By | junho 05, 2019 Leave a Comment

Hoje trago a trajetória de @diegovitorio_, juiz federal no TRF-1ª Região e ex-DPU. O relato do Diego reforça que para alcançar grandes cargos não é necessário ter uma jornada tranquila desde cedo. O Diego reprovou no vestibular e na seleção de estágio para a Justiça Federal, na qual, atualmente, ele atua como juiz federal! O Diego também pontua a relevância da repetição no processo de memorização, o que é mais eficiente com material mais resumido (que permite rever mais vezes). Obrigado pelo relato, Diego!


Fui aprovado aos 22 anos para o cargo de Defensor Público Federal, meu primeiro emprego. Aos 28, fui aprovado para Juiz Federal. Quem lê essas primeiras linhas pode achar que tive uma jornada tranquila.

Sou natural de uma pequena cidade localizada no interior de Alagoas – Palmeira dos Índios. Estudei a minha vida inteira no interior. Nunca fui o melhor aluno da turma, longe disso. Fui reprovado no vestibular da Universidade Pública, bem como de uma Faculdade particular. Só obtive êxito na terceira tentativa, em uma Faculdade particular do interior de Alagoas.

Durante o curso de Direito, fui reprovado em algumas seleções de estágio, entre elas a para estagiário da Justiça Federal. Hoje sou eu que seleciono os estagiários da Justiça Federal onde trabalho.
Em 2009, no final do curso de Direito, comecei a fazer um curso preparatório para concursos. Neste curso, tive contato com o Professor William Douglas e suas técnicas de estudo, bem como com o Professor e amigo Felipe Lima. As técnicas de estudo que aprendi com eles revolucionaram a minha vida, especialmente os mapas mentais, as técnicas de organização e planejamento, bem como a motivação.

Após um ano de estudos intensos, fui aprovado para Defensor Público Federal, aos 22 anos, usando, basicamente, as aulas do curso e meus cadernos de revisão. Em setembro de 2010 tomei posse.
Eu não ia fazer esta prova. Não me achava preparado, pois havia sido reprovado para agente de polícia federal alguns dias antes.
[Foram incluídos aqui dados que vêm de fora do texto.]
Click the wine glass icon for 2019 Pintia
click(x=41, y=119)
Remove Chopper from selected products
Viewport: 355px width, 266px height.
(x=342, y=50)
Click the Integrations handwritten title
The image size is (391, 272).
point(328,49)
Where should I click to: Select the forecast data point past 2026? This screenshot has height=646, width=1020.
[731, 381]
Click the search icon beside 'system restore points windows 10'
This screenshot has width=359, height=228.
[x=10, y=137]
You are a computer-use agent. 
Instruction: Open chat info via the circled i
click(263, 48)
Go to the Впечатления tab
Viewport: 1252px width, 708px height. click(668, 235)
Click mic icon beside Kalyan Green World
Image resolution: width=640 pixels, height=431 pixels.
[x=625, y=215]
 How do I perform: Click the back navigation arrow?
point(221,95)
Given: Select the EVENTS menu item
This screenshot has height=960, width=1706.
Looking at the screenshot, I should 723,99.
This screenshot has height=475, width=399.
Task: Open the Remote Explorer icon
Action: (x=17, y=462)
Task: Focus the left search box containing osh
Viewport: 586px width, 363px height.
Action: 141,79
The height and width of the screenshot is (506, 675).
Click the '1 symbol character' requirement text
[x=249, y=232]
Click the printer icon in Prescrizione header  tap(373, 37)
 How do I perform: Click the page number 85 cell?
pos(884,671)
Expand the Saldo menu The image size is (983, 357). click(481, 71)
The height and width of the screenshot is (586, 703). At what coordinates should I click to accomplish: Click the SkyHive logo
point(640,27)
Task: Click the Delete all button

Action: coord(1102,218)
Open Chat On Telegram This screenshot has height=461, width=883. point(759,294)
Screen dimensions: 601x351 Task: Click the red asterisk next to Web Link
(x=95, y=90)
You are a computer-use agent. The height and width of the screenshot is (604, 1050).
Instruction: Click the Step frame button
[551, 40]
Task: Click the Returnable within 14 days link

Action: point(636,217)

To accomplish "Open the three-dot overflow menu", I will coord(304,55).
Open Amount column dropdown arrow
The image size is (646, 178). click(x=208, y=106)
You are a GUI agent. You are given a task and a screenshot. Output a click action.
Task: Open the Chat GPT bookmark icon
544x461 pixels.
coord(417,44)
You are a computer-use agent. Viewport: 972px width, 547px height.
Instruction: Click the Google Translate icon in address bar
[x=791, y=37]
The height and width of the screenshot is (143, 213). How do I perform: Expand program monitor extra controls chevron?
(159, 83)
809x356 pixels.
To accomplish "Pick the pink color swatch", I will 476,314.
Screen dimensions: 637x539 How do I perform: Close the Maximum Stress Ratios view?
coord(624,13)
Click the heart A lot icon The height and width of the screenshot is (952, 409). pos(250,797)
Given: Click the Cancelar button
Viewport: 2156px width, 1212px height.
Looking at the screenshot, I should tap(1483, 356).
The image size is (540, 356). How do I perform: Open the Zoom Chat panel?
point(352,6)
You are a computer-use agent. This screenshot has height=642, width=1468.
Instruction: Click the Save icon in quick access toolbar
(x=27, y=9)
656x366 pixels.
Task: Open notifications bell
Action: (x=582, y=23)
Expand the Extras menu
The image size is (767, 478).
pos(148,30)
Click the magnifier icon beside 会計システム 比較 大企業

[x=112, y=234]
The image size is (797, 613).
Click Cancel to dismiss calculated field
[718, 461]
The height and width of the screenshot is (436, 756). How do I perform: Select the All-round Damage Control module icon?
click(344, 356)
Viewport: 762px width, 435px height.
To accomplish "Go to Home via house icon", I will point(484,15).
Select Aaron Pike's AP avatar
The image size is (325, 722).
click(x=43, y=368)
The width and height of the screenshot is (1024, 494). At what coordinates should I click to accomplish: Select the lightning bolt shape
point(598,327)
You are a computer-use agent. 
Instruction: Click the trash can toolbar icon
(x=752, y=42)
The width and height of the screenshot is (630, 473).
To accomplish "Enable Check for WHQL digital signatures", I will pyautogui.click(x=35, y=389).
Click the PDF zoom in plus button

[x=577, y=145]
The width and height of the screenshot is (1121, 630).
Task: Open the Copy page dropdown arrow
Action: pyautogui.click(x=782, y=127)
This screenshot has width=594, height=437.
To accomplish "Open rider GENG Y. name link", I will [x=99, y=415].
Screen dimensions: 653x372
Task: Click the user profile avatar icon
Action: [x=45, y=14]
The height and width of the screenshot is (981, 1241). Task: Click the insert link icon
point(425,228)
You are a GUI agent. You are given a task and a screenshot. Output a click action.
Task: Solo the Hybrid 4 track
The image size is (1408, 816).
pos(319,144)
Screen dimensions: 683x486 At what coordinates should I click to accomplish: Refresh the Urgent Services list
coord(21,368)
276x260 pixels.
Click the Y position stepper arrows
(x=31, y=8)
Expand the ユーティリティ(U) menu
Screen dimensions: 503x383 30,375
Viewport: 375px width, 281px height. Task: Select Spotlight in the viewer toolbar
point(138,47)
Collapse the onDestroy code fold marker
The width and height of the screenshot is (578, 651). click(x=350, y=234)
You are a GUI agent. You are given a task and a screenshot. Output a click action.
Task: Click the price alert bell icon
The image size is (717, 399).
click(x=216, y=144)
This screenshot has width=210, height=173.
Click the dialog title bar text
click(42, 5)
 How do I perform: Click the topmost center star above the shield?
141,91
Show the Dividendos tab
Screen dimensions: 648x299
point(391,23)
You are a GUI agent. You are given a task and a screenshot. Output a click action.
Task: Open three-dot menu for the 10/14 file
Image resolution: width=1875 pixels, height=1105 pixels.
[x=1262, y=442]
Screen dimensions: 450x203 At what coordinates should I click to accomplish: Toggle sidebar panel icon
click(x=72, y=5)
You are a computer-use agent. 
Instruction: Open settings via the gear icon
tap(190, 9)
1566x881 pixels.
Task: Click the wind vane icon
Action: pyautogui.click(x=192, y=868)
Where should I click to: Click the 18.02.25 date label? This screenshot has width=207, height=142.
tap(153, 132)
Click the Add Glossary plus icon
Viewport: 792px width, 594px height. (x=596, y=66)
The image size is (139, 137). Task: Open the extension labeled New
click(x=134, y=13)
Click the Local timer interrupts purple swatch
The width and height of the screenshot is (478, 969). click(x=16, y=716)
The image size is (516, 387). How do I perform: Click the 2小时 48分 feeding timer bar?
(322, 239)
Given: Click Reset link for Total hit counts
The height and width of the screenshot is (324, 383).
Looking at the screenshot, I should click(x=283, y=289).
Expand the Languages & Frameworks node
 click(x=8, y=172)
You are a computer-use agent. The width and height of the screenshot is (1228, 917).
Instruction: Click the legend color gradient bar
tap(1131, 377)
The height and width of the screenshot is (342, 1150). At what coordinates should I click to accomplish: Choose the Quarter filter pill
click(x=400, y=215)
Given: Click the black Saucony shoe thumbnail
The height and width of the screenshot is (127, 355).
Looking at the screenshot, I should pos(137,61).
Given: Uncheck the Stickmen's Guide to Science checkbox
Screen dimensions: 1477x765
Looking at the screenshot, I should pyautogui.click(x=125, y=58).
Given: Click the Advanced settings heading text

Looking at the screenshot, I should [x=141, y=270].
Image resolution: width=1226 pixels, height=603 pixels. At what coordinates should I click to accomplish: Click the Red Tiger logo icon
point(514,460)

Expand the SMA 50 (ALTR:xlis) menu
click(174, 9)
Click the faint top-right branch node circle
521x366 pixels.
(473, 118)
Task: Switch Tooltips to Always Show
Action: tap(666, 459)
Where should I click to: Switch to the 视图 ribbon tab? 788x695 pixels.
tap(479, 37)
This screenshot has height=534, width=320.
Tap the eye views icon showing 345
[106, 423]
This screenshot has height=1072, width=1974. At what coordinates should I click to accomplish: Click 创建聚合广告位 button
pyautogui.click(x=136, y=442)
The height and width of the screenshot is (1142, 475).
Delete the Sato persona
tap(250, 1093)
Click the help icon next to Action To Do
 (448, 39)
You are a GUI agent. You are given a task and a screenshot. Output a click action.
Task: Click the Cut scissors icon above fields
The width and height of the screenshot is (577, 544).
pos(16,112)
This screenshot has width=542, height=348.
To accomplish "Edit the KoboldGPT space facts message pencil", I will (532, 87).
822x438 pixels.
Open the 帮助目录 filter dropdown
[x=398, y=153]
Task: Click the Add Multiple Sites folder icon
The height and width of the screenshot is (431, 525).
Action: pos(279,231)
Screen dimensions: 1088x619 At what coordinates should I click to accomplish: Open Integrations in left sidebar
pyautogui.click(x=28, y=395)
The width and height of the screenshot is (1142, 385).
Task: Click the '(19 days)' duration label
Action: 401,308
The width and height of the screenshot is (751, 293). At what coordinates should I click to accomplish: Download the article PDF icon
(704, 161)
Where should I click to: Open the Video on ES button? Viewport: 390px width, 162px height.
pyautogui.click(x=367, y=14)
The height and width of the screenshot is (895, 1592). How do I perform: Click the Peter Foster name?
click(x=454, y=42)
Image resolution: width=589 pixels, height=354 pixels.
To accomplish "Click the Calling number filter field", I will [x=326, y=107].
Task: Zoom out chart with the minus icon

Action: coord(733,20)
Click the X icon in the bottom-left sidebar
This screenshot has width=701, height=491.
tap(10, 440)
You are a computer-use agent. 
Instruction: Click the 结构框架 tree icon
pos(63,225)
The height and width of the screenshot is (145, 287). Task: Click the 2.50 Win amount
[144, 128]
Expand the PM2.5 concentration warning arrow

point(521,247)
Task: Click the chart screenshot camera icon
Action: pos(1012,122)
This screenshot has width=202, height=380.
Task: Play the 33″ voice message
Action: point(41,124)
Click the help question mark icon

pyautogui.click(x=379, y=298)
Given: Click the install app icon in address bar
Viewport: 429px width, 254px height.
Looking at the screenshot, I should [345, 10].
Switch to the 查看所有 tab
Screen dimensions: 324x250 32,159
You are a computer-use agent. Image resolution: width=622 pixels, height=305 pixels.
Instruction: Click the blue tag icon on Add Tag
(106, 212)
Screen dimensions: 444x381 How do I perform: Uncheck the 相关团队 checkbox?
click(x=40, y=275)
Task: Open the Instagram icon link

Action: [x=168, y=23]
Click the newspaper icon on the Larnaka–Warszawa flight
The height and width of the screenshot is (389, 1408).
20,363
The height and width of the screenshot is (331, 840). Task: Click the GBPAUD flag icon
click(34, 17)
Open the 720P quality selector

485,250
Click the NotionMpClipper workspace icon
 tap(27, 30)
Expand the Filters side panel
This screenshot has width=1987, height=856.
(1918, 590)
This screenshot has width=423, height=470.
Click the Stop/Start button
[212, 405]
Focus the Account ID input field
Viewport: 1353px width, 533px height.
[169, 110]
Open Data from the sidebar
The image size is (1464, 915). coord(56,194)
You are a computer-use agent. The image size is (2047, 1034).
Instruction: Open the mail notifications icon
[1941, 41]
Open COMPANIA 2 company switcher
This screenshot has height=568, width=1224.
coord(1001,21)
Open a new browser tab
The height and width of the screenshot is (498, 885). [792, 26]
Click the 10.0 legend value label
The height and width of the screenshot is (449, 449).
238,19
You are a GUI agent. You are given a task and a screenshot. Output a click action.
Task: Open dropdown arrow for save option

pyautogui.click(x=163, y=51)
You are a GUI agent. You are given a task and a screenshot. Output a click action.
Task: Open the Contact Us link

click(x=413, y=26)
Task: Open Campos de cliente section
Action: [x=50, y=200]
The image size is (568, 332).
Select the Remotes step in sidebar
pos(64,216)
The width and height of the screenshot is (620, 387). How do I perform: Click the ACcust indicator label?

Só fiz porque meu pai acreditava mais em mim do que eu mesmo e pagou minha inscrição sem a minha concordância no último dia. Nós nunca vamos nos achar preparados, até o dia que vamos lá e somos aprovados.

Era bem engraçado no início, pois os assistidos da DPU não acreditavam que eu era o Defensor, por conta da pouca idade. Vários deles pediam para que eu chamasse o Defensor e ficavam surpresos quando sabiam que era eu mesmo.

Eu me sentia um estelionato intelectual, achava que a qualquer momento todos iam descobrir que eu não sabia de nada e estava ali por pura sorte. Ainda hoje me lembro da primeira audiência criminal que participei, na qual tremia e suava incessantemente e quase não consegui fazer as perguntas. Com o tempo, percebi que sabia tanto quanto os demais profissionais que trabalhavam comigo.

Passei seis anos na DPU. Orgulho-me muito em ter sido Defensor. Uma profissão abençoada – ser pago para ajudar os mais necessitados. Contudo, sentia que algo me faltava e tinha que buscar algo maior, o meu sonho – ser Juiz Federal.

Em meados de 2014, iniciei a jornada rumo a Magistratura Federal. TRF4/2014 – reprovado na objetiva. TRF5/2015 – reprovado na discursiva. TRF3/2015 – reprovado na discursiva. TRF4/2016 – reprovado na discursiva. TRF1/2015 – Enfim aprovado na Magistratura Federal.

Meu método de estudo consistiu em aulas, resumos, informativos e questões.

As aulas eu assistia em velocidade acelerada. Pelo menos umas quatro aulas de 2h30min por dia. Na reta final, consegui assistir dez aulas num só dia.

Os resumos eu gostava de ler em aplicativos de leitura, de modo que o aplicativo lia para mim e eu acompanhava (com o fone de ouvidos e com os olhos). Conseguia acelerar a velocidade neles também. Isso fazia com que eu ficasse bem mais concentrado.

Os informativos eu acompanhava pelo Dizer o Direito (versão resumida).

Em relação as questões, eu comprei vários livros de questões comentadas.

No final, cheguei a conclusão de que o essencial para a memorização é a repetição constante. Desta forma, é necessário um material resumido, para que se consiga rever várias vezes. Os mapas mentais me ajudaram muito nesse aspecto.

Não tenham medo de almejar os cargos mais difíceis. Quem deve avaliar você é o examinador. Com o método correto, disciplina e motivação, qualquer pessoa pode ser aprovada em qualquer concurso que deseje. Como eu consegui, você também consegue. Pode crer!